── Source material ──
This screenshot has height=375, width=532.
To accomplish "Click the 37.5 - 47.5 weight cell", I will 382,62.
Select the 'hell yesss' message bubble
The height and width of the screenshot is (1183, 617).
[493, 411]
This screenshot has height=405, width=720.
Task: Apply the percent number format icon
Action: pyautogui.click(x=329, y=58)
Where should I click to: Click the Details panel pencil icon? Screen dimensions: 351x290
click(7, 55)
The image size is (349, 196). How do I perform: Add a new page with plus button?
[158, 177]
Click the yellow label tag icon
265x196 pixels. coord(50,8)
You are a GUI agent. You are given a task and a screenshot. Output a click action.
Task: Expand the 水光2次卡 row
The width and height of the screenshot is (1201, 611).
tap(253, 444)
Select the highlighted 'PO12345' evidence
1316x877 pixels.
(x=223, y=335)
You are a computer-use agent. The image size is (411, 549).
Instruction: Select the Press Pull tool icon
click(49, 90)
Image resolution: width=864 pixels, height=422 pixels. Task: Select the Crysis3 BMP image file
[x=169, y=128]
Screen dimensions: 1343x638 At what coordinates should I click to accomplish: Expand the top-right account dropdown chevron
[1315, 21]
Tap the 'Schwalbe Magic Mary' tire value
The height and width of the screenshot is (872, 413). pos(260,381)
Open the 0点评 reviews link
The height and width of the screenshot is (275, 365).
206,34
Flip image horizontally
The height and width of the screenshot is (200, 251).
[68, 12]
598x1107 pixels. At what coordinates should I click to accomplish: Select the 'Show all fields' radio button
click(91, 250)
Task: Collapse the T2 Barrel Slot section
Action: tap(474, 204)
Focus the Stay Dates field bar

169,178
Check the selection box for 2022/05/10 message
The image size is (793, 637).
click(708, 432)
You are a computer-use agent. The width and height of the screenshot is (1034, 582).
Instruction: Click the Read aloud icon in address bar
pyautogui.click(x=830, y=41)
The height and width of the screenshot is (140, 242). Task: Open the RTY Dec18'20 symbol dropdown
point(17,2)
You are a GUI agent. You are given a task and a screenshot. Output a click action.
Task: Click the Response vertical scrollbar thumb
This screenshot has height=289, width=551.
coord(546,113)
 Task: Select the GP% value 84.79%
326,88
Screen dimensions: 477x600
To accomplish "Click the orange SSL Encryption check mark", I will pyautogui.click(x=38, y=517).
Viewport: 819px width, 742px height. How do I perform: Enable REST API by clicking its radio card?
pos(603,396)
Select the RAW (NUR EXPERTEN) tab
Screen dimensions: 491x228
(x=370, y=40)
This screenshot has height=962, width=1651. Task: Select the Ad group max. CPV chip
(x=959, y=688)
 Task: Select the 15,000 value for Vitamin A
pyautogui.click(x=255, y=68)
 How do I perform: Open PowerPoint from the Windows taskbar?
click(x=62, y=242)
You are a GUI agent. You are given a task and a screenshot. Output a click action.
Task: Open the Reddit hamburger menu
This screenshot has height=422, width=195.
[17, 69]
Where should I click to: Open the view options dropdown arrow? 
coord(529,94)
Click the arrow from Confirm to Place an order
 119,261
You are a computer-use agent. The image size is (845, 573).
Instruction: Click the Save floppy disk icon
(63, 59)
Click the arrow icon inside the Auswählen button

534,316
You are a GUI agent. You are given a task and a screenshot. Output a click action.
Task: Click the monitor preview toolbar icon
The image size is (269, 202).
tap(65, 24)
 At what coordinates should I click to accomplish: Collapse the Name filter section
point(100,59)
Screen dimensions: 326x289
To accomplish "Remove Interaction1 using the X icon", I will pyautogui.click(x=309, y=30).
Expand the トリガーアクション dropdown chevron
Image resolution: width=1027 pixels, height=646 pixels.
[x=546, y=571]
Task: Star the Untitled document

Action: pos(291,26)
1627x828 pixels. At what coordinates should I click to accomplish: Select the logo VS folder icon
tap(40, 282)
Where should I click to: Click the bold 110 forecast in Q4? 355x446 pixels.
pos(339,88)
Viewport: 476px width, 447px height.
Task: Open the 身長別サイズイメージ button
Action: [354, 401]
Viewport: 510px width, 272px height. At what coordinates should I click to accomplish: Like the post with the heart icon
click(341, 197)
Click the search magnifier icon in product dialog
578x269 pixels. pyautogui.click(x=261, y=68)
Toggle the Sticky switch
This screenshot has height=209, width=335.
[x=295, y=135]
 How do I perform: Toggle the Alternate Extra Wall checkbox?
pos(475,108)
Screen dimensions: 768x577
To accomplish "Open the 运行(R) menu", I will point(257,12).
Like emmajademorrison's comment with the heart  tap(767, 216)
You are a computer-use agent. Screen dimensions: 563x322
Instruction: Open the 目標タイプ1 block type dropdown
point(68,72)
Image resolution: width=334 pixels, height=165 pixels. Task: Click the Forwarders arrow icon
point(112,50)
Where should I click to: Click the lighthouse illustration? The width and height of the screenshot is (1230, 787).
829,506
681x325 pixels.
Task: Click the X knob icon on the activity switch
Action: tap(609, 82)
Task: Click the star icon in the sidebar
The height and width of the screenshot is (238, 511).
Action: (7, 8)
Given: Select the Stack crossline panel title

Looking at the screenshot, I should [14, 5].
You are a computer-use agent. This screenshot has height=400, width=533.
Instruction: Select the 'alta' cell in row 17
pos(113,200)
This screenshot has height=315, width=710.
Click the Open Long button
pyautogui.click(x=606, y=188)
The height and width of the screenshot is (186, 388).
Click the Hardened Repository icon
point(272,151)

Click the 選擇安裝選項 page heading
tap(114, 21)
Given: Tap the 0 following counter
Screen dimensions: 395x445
───
**Assigned task**
Beginning with the line that contains "Task: Click the star icon in the sidebar" and ending with the last line of the data above, return those lines exactly and nothing else.

**Answer area**
Task: Click the star icon in the sidebar
The height and width of the screenshot is (238, 511).
Action: (7, 8)
Given: Select the Stack crossline panel title

Looking at the screenshot, I should [14, 5].
You are a computer-use agent. This screenshot has height=400, width=533.
Instruction: Select the 'alta' cell in row 17
pos(113,200)
This screenshot has height=315, width=710.
Click the Open Long button
pyautogui.click(x=606, y=188)
The height and width of the screenshot is (186, 388).
Click the Hardened Repository icon
point(272,151)

Click the 選擇安裝選項 page heading
tap(114, 21)
Given: Tap the 0 following counter
Screen dimensions: 395x445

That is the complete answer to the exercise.